Her blood that is black at the heart
must flow until it is as red and pure as His. (lines 26-30)
Although we are told very little explicitly about the history of this woman, we know much about her. She has been beaten, certainly, for she defends the beatings like a victim of Stockholm syndrome; to deal with her own plight, she must rationalize the treatment she has received. Also, she knows the risk associated with unchecked passions in a woman, for she relates an incident from her own past in which she cut her husband’s face with a knife in a fit of jealousy. And, she is deeply religious, indicating her faith in Jesus in the above lines probably both as part of her cultural heritage and upbringing, and as a way to deal with the oppression and abuse she has suffered. Again, we need not know the exact details of her life to understand her situation and probable relationship circumstance.
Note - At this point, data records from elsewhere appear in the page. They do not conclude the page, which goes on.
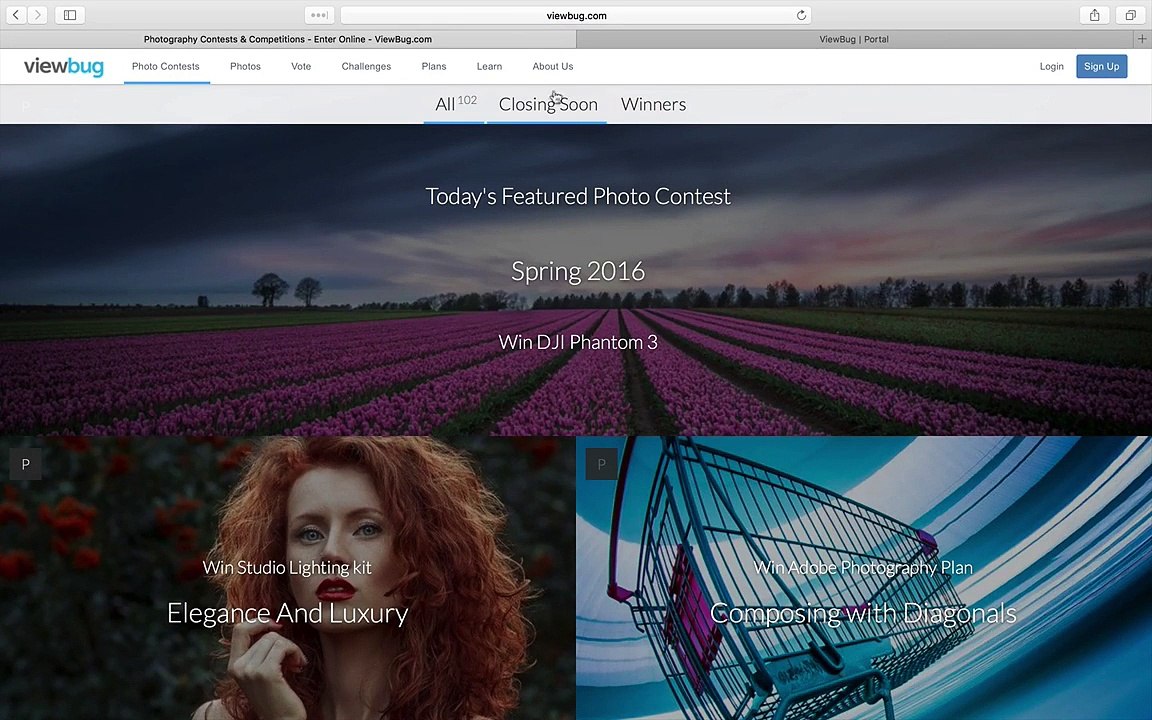Open the extension dots button beside address bar

click(x=320, y=15)
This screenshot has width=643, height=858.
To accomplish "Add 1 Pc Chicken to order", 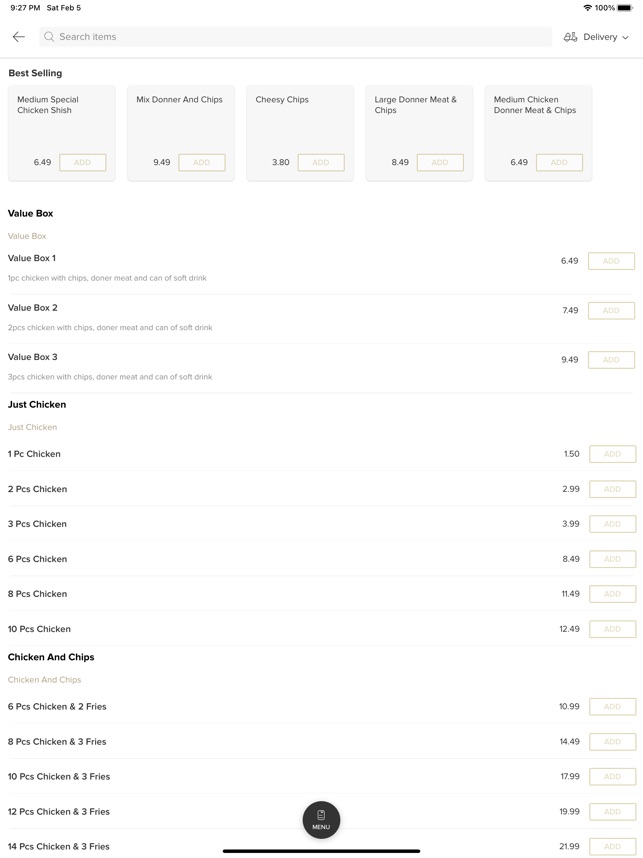I will pos(611,454).
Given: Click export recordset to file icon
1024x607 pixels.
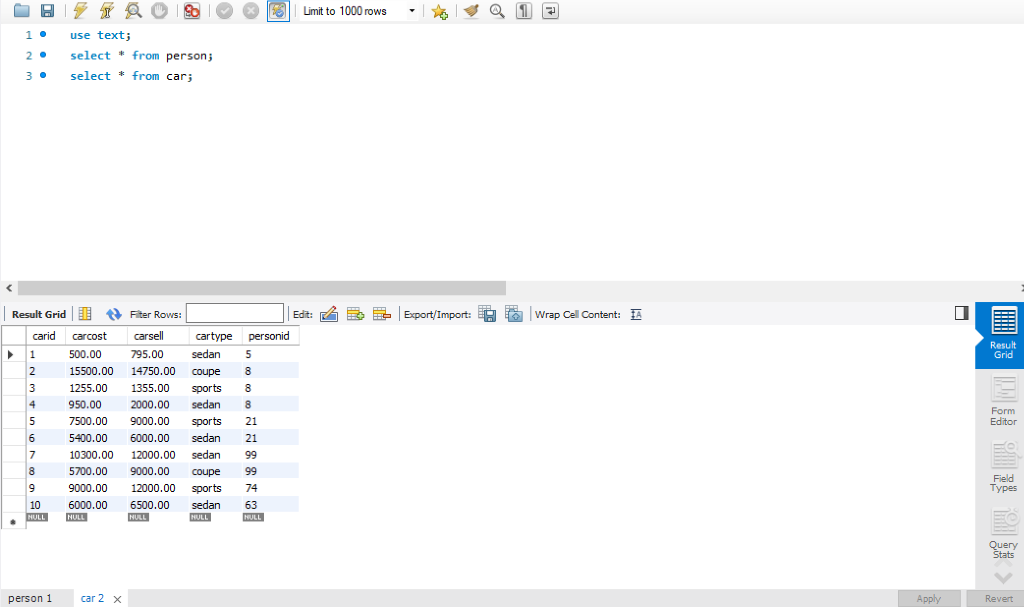Looking at the screenshot, I should (487, 314).
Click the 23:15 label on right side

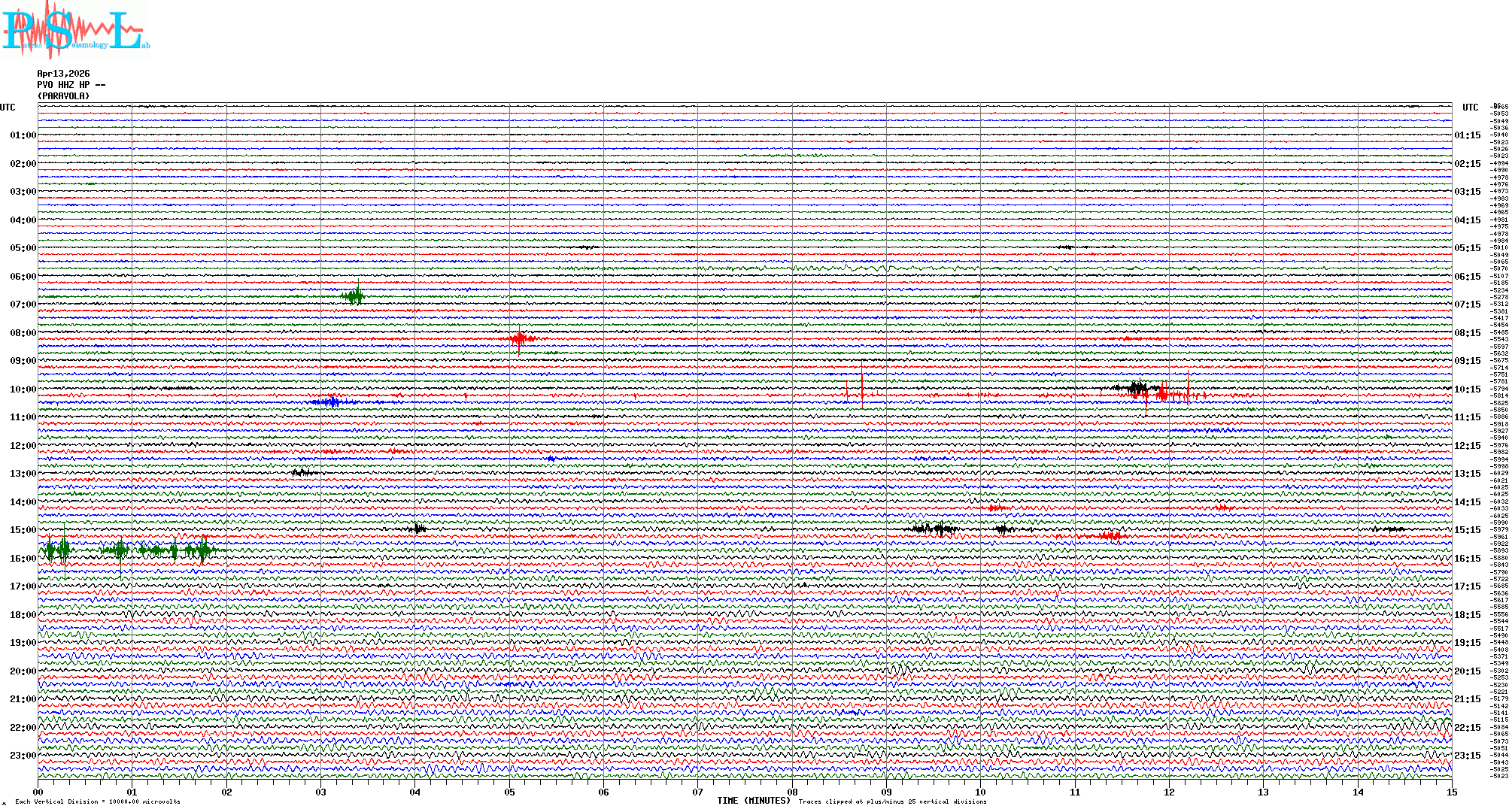tap(1467, 756)
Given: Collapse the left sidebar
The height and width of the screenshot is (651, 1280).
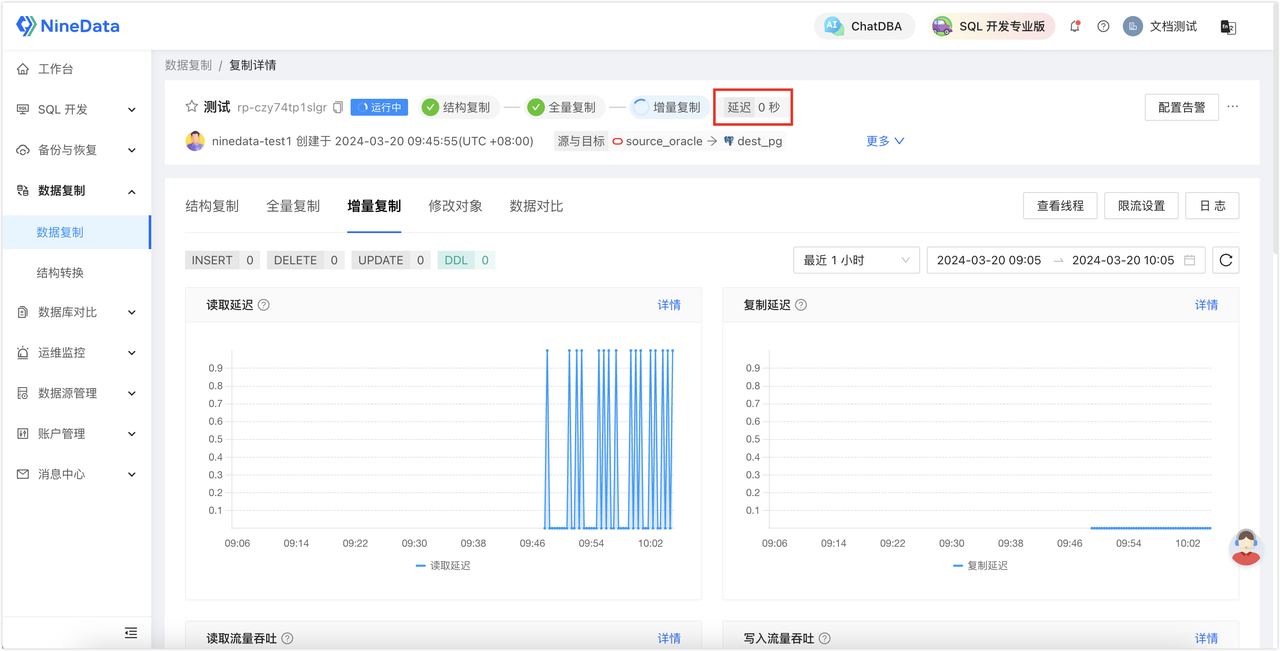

In reading the poems in Vice, I was struck by how well Ai seems to understand the thoughts of people whose thoughts must be so alien to her, and how boldly she uses the voice of her characters to portray, right or wrong, their decisiveness in action. And possibly because she herself is so adept at pretending herself into someone else’s position, she also trusts her readers to step into the arena of the poem. While occasionally this trust extends a bit too far, this condition seems preferable to the alternative of blindingly obvious statement. These poems are filled with subtlety and strength, allowing the reader to both experience the intended impact and participate in the works through the exercise of interpretation. This book is not only engaging and enjoyable; it is also a valuable study tool for would-be monologists.
Works Cited
Ai. Vice: New and Selected Poems. New York: Norton, 1999. Print.
Meek, Sandra. “Making and Meaning: An Interview with Bin Ramke.” The Writer’s Chronicle. 36.4 (Feb. 2004). 32+. Print.
Morin, Tomas. “An Interview with Ai.” The Writer’s Chronicle. 36.3 (Dec. 2003). 4+. Print.